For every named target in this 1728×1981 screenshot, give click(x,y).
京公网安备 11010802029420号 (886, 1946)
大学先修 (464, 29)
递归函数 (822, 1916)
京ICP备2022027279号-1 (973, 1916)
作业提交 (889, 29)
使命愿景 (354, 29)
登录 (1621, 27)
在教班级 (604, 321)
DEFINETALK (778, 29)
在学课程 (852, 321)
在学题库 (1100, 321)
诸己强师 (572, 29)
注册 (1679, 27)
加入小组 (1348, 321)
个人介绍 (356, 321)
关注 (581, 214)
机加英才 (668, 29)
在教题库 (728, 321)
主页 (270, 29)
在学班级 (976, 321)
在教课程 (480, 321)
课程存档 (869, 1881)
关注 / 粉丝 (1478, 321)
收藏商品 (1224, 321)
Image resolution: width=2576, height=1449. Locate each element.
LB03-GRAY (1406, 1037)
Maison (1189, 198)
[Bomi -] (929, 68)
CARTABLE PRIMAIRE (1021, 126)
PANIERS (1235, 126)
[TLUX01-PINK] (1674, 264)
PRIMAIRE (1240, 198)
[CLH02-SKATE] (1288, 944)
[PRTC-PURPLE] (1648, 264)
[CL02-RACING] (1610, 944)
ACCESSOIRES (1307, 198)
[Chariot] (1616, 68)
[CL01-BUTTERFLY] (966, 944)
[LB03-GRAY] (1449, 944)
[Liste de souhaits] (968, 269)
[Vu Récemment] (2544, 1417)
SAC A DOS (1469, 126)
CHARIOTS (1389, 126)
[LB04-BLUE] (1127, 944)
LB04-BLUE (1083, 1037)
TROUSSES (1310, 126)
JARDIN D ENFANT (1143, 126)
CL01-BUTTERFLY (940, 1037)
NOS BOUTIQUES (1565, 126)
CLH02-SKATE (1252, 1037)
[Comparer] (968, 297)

# # # # #

Every line above must appear again in your reply, exactly as written.

> [Result]:
For every named target in this 1728×1981 screenshot, give click(x,y).
京公网安备 11010802029420号 (886, 1946)
大学先修 (464, 29)
递归函数 (822, 1916)
京ICP备2022027279号-1 (973, 1916)
作业提交 (889, 29)
使命愿景 (354, 29)
登录 (1621, 27)
在教班级 (604, 321)
DEFINETALK (778, 29)
在学课程 (852, 321)
在学题库 (1100, 321)
诸己强师 (572, 29)
注册 (1679, 27)
加入小组 (1348, 321)
个人介绍 (356, 321)
关注 (581, 214)
机加英才 (668, 29)
在教题库 (728, 321)
主页 (270, 29)
在学班级 (976, 321)
在教课程 (480, 321)
课程存档 (869, 1881)
关注 / 粉丝 (1478, 321)
收藏商品 (1224, 321)
Image resolution: width=2576, height=1449. Locate each element.
LB03-GRAY (1406, 1037)
Maison (1189, 198)
[Bomi -] (929, 68)
CARTABLE PRIMAIRE (1021, 126)
PANIERS (1235, 126)
[TLUX01-PINK] (1674, 264)
PRIMAIRE (1240, 198)
[CLH02-SKATE] (1288, 944)
[PRTC-PURPLE] (1648, 264)
[CL02-RACING] (1610, 944)
ACCESSOIRES (1307, 198)
[Chariot] (1616, 68)
[CL01-BUTTERFLY] (966, 944)
[LB03-GRAY] (1449, 944)
[Liste de souhaits] (968, 269)
[Vu Récemment] (2544, 1417)
SAC A DOS (1469, 126)
CHARIOTS (1389, 126)
[LB04-BLUE] (1127, 944)
LB04-BLUE (1083, 1037)
TROUSSES (1310, 126)
JARDIN D ENFANT (1143, 126)
CL01-BUTTERFLY (940, 1037)
NOS BOUTIQUES (1565, 126)
CLH02-SKATE (1252, 1037)
[Comparer] (968, 297)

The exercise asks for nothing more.